Kommunikation, Gesten, Einstellungen und die allgemeine Behandlung, die einer Person widerfährt, können das Syndrom hervorrufen.
Wenn eine Person als “weniger” behandelt wird als dort, wo sie ist (oder was sie erreicht hat), dann hat sie wahrscheinlich das Gefühl, es nicht wert zu sein, dort zu sein, wo sie ist und diese Errungenschaft erreicht zu haben. Die Art und Weise, wie der intime Kreis und das berufliche Umfeld mit einer Person umgeht, ist ein sehr wichtiger “Treiber” des Phänomens.
Das Syndrom ist, wie bereits erwähnt, auch ein Persönlichkeitsmerkmal. Daher neigen unter anderem ängstliche Menschen mit geringem Selbstwertgefühl oder Leute mit Depressionen dazu, das Impostor-Syndrom zu manifestieren. Auch die familiäre Erziehung, der Druck im Beruf und die formale Bildung wirken sich direkt auf die Entwicklung des Phänomens aus.
Behandlungsoptionen für das Impostor-Syndrom
Es gibt keine Standardtherapie, um mit dem Syndrom fertig zu werden. Wiederholt wurde hier schon gesagt, dass es sich nicht um ein psychologisches oder psychiatrisches Phänomen handelt. Oftmals wählt die davon betroffene Person eine psychologische Therapie, um mittelschwere oder schwere Fälle “anzugehen”. Die meisten Menschen entwickeln Gefühle im Zusammenhang mit dem Impostor-Syndrom ein oder mehrmals in ihrem Leben, aber sie tun dies vorübergehend und ohne größere Auswirkungen.

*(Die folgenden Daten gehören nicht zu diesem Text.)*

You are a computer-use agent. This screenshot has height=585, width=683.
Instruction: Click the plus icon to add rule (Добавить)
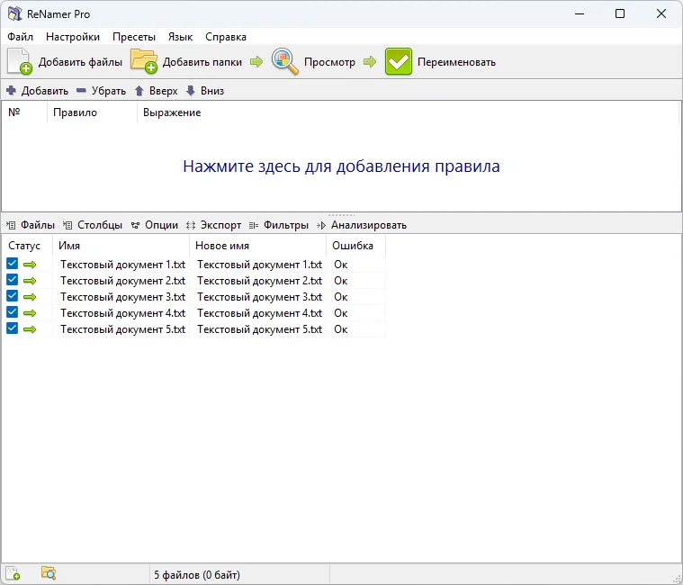(12, 91)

Wenn das Phänomen sich als dauerhaft erweist, kann es das berufliche und psychische Wohlbefinden beeinträchtigen. In diesen Fällen wird entschieden, das Problem mithilfe eines Psychologen anzugehen, der die Ursachen aufdecken und einen Weg finden kann, mit Erfolg und Misserfolg umzugehen.
Auch Gespräche mit Familie und Freunden, Erinnern an Erreichtes, objektives Beurteilen von Fähigkeiten und die Vermeidung, sich mit anderen zu vergleichen, sind dabei eine große Hilfe.